Editorial: La solidaridad y la donación de órganos
8 de mayo de 2017

Con el avance de la tecnología y de la ciencia son cada vez mas frecuentes los casos de pacientes que pueden ser salvados mediante trasplantes que originalmente estuvieron limitados a ojos y riñones y que ahora serían posibles en otros órganos, incluídos corazones y pulmones.
En todos los casos se precisa de donantes, es decir de enfermos o accidentados en proceso irreversible y terminal que cedan sus organos vitales por decisión propia o por la de su familia para prolongar su existencia en el cuerpo de otros seres que están siendo atendidos por años con apoyo mecánico.

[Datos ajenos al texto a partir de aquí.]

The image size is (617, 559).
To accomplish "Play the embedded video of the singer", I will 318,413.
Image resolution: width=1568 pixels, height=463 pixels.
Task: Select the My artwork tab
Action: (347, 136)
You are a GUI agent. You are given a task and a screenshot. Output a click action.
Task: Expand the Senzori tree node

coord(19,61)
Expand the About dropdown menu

En naciones mas desarrolladas se registra un mayor número de personas relativamente jóvenes que deciden ayudar a quienes están pasando apuros y en Arequipa son posibles los trasplantes de córnea y también los de riñón, pues hay equipos adecuados para los tratamientos y médicos especializados en el tema.
Aquí también aparecen pocos donantes. Es de advertir que las consecuencias que obliga a trasplantes cada dia se incrementan y que el número de quienes reciben diálisis en el caso de riñones y que precisan de corneas renovadas para salvar vista aumentan por condiciones ambientales, formas de vida o de alimentación.
El gobierno central ha establecido sistemas promotores de las donaciones, pero no ha logrado el éxito esperado. Es necesario que esta labor de convencimiento y de conveniencia se inicie en los planteles de educación elemental para que cada ser tenga presente el riesgo que corre de resultar enfermo o la facilidad de extender su vida cediendo algunos de sus organos en favor de un semejante.
Aquí se pueden recepcionar todo tipo de muestras que serán trasladadas a Lima, en caso necesario, para renovar organos tales como corazones, pulmones e hígado.
Una cultura de donaciones necesita de una educación en todos los niveles para hacer comprender las ventajas de la solidaridad para con el hermano enfermo.